Such a sound-producing process of the electronic drum according to the present embodiment, as described above, will be described in detail with reference to a flow chart in FIG. 3. FIG. 3 is the flow chart showing the process executed by the CPU 8 after the electronic drum 1 shown in FIG. 1 is turned ON. The process shown in the flow chart indicates a process procedure by which the CPU 8 executes the process according to a program stored in the program memory 5. In the flow chart, respective steps of the process are described as S in abbreviation.

With the electronic drum 1 shown in FIG. 1, when the CPU 8 starts the process shown in the flow chart of FIG. 3, a system of the electronic drum is initialized in a step 101. At this point in time, respective units are initialized, and various parameters in the work memory 6 are caused to store initial values. As part of the parameters, both a time counter after a pad strike, and a time counter after a rim strike are set to a value larger than the predetermined time, respectively. As a result of such initialization as above, even if a first strike after the activation of the system is against either of the pad and the rim, a rim-shot sound will not be produced at that point in time because either of the two time counters described is set to the value larger than the predetermined time, producing either a pad strike sound or a rim strike sound. This will be described in detail later on.

Next, the process proceeds to a step 102 to determine whether or not a rim strike has occurred. More specifically, checking is made on whether or not there exists a rim strike detection signal delivered from the rim sensor 14 via the A/D converter 4 (whether or not the value is not less than the predetermined value). As there will be described later a process step taken when it is determined that no rim strike has occurred, there is described herein a process step taken when it is determined that the rim strike has occurred. Then, the process proceeds to a step 103 where a strength of rim strike is detected on the basis of a value of the rim strike detection signal from the rim sensor 14, and is stored in the work memory 6.

Next, in a step 104, the time counter after the rim strike is reset to 0. Then, counting of elapsed times from a rim strike next time, and onwards is executed by up-counting of the time counter after the rim strike in a step 114 within a process loop.

Next, in a step 105, determination is made on whether or not a value of the time counter after the pad strike is within the predetermined time in order to determine whether or not the rim-shot holds due to the rim strike occurring this time. More specifically, the time counter after the pad strike also is configured so as to be reset to 0 immediately after detection of a pad strike (in a step 110 to be described later), counting an elapsed time from that point in time (the step 114), so that by comparing the contents of the time counter after the pad strike with the predetermined time as preset in the step 105, it becomes possible to determine whether or not the rim strike detected in the step 102 has been executed within the predetermined time from the pad strike executed the last time.

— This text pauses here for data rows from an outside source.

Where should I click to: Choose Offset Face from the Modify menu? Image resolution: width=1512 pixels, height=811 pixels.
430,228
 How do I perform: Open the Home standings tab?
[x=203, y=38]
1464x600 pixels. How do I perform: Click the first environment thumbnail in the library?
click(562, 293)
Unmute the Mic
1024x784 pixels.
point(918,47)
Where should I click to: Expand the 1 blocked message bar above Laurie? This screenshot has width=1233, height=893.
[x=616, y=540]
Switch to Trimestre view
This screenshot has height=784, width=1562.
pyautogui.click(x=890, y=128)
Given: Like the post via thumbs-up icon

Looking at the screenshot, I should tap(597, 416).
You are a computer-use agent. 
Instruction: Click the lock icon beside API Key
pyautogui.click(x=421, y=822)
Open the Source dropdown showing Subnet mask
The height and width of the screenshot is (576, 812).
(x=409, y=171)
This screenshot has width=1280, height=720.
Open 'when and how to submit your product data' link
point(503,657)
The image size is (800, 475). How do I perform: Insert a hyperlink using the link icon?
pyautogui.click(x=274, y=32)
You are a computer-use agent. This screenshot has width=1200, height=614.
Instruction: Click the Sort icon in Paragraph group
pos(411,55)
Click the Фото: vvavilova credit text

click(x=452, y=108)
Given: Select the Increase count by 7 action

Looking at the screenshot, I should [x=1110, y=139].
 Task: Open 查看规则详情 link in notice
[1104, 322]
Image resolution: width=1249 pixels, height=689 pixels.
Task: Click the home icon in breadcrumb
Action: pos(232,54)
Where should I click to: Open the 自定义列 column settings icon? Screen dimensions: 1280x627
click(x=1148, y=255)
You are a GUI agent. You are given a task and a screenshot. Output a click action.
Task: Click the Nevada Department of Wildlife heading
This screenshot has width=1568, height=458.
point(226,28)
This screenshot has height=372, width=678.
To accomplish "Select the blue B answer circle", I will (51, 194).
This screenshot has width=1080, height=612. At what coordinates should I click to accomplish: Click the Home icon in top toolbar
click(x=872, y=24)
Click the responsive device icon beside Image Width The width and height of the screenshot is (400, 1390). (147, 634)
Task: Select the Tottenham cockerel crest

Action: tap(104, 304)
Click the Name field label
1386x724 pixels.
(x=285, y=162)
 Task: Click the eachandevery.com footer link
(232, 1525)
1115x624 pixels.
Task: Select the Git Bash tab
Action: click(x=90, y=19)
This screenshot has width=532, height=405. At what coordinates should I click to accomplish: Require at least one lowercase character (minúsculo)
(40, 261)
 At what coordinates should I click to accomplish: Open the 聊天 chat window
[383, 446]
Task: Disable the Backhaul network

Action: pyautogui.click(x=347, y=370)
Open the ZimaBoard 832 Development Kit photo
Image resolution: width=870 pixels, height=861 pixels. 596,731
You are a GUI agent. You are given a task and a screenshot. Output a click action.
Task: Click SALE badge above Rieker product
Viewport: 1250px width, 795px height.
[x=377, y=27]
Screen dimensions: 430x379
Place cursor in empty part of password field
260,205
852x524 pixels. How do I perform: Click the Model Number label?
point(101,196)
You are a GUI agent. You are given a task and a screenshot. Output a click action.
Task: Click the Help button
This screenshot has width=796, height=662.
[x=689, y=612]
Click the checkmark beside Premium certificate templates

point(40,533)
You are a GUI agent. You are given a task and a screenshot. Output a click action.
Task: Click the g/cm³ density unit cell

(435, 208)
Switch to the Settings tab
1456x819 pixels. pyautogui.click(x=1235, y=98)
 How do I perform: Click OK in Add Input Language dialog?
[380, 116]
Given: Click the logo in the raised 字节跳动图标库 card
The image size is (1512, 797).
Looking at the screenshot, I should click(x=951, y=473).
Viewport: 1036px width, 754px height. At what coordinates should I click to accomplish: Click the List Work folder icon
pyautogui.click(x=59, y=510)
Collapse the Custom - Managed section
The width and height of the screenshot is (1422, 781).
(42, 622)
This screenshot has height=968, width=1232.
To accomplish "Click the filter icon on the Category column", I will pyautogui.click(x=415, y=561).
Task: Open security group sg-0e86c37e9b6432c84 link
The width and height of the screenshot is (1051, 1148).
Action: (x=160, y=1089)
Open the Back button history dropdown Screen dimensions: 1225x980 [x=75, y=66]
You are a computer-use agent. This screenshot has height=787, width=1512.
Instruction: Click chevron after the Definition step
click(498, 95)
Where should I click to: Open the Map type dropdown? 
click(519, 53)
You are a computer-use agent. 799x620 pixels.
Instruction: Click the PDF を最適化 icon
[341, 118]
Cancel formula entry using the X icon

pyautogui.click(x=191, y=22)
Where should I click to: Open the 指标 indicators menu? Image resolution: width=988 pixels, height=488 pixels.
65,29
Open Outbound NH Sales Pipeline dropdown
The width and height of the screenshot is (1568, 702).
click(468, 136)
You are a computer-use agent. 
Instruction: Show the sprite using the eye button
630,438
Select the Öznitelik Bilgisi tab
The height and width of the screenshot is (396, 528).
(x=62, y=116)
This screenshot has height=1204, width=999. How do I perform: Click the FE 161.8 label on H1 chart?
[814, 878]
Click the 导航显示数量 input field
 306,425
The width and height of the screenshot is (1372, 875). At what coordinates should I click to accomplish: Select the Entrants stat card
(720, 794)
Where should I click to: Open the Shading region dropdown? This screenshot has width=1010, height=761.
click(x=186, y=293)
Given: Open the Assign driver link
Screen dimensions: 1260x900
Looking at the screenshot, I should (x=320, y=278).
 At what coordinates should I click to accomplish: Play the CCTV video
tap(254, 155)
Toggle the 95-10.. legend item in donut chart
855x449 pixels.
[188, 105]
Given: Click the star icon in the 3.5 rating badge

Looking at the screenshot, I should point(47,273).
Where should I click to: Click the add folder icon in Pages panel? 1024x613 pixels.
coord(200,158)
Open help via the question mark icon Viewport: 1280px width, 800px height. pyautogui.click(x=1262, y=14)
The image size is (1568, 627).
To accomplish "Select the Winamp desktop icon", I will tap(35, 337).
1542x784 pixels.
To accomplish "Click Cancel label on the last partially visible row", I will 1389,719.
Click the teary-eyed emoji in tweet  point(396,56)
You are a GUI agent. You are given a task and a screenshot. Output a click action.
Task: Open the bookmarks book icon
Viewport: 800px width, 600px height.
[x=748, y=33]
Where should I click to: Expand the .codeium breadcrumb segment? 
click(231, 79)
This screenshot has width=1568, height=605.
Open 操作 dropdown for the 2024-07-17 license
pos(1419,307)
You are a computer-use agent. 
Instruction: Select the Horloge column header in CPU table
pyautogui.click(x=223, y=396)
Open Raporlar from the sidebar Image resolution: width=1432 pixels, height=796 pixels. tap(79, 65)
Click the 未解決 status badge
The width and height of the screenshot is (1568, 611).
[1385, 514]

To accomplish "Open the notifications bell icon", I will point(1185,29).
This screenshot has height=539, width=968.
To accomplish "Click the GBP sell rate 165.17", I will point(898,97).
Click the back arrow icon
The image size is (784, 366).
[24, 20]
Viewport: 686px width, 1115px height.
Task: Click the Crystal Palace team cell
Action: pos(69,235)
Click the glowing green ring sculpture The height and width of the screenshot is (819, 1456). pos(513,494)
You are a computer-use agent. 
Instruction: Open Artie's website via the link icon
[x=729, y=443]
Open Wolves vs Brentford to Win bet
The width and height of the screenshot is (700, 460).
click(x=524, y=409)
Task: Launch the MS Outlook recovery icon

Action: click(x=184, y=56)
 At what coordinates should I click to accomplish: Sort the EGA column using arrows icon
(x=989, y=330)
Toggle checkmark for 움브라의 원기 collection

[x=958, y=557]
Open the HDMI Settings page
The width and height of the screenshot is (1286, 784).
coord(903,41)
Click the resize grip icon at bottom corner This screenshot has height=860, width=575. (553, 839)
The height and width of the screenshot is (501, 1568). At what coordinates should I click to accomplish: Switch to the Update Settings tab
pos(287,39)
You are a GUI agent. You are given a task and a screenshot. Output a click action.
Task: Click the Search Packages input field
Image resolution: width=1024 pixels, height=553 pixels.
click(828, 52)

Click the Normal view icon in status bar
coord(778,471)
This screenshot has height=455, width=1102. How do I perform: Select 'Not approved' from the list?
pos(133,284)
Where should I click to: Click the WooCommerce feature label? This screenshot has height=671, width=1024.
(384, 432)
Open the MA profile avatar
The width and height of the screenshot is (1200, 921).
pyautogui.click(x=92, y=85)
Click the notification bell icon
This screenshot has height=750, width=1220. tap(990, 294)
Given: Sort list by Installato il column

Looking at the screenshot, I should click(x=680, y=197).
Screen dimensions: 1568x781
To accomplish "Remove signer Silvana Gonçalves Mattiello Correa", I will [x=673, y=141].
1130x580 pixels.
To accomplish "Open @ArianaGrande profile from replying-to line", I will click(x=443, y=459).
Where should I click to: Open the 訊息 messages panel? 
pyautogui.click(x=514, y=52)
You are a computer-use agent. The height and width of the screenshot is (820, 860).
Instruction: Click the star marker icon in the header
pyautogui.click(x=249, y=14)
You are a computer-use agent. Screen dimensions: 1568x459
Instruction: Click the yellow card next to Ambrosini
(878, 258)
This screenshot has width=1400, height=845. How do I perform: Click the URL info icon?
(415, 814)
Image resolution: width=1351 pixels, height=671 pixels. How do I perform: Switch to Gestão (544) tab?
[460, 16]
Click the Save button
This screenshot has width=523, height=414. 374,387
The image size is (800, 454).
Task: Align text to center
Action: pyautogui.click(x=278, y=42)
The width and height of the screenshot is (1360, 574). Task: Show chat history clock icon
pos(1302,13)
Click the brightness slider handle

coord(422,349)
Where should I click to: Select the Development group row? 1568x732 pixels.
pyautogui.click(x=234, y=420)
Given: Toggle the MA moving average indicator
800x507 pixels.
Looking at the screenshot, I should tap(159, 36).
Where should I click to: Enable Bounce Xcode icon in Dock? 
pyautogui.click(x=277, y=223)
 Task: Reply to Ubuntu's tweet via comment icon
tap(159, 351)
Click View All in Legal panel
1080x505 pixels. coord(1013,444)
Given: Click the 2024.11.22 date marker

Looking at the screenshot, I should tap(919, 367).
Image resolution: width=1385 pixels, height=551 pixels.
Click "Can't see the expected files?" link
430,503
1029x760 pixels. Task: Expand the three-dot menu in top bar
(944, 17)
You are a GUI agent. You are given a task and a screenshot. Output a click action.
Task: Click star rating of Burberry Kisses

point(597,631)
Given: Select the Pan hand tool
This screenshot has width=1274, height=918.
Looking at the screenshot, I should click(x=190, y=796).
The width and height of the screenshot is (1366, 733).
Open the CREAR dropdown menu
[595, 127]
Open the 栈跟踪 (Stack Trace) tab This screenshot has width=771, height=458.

At this point in time, if the value of the time counter after the pad strike is found within the predetermined time, it is assumed that the rim 12 is struck before the elapse of the predetermined time from a time when the pad 11 is struck, and the time counter after the pad strike is reset in the step 110 described later, whereupon the process proceeds to a rim-shot process in a step 107 to be described later. Otherwise, assuming that the rim 12 alone is struck, the CPU 8 directs the tone generator to reproduce a rim strike sound in a step 106.

The process in the step 106 is a process for giving a directive to the musical tone generating controller 9 to generate a musical tone signal by reading waveform data on the rim strike sounds from the start thereof out of the waveform memory 7, thereby outputting the musical tone signal to the sound output unit 10.

In this case, even when the rim strike occurring this time is the first strike, the rim-shot does not hold because as a result of the process for the initialization in the step 101, the time counter after the pad strike is set to the value larger than the predetermined time, so that the rim strike sound alone can be produced.

According to the process described, in the case where a rim strike is first detected in a performance by the rim-shot playing, and even in the case where a rim strike alone is singly or continuously carried out with the elapse of not less than the predetermined time after a pad strike, a rim strike sound can be immediately produced, so that there is no delay time between a strike and a produced sound, thereby enabling a sense of a natural performance to be obtained. Furthermore, when producing the rim strike sound, by increasing and decreasing the amplitude of a musical tone signal generated correspondingly to the strike strength as detected and stored in the step 103, an electronic strike sound to be produced can be provided with a stress.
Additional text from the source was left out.